§ **Short problem**
Decide whether each statement agrees with the story about Sheila and her cup below. Answer yes or no and quote the words of the story that decide it. (a) Sheila's mother eventually agreed to carry the cup for her. (b) Sheila found the opening of the trash can without help. (c) Her mother could not get the cup back out of the trash.

§ **Excerpted text**

A few minutes ago Sheila was carrying the commemorative green Duckworld Bouncy Playland cup with matching crazy straw. She was tired of carrying it. She has attempted to get her mom to carry it 15 times, but Mom had been adamant, she was carrying her cup herself. She had carried it through two train transfers in busy and hot tunnels where all the huge grownups crowded down on her and only her Mom’s hand had kept her going the right direction. After all of that they had emerged onto a sunny and clear street. Sheila had walked over to a tall trash can and circled it looking for the hole. Eventually her mother pointed to the top and she pitched the cup in.
She turned away, took three steps, and panicked. A few moments later her mother was trying to reach down into the trash to retrieve the cup as she pleaded for her mom to somehow make it reappear. Her mother, unable to reach the cup, eventually took her hand and lead her away.

§ **Data provided**
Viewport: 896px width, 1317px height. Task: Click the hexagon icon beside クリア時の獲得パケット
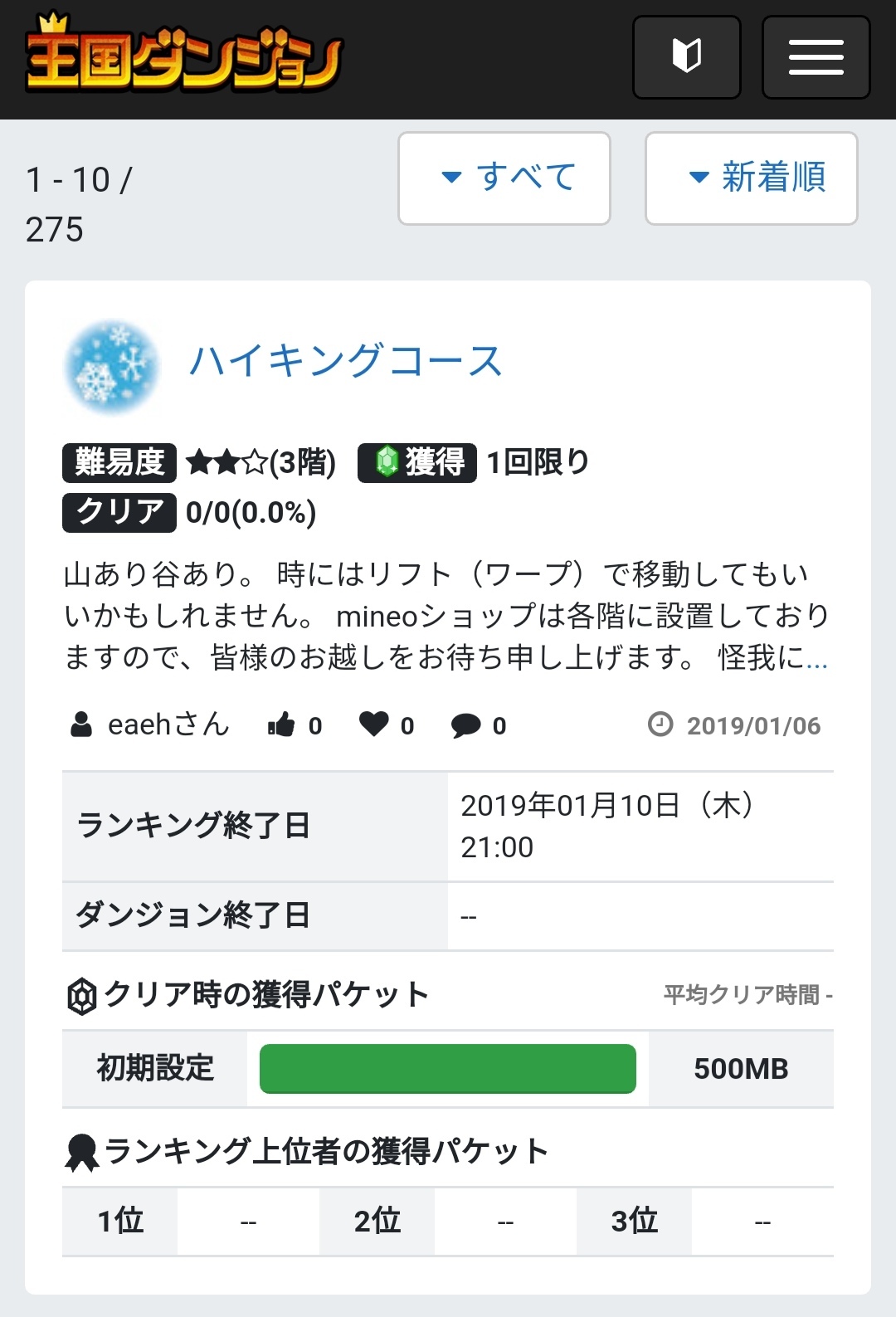click(81, 996)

§ **Result of the exercise**
(a) No: "Mom had been adamant, she was carrying her cup herself."
(b) No: "Eventually her mother pointed to the top and she pitched the cup in."
(c) Yes: "Her mother, unable to reach the cup, eventually took her hand and lead her away."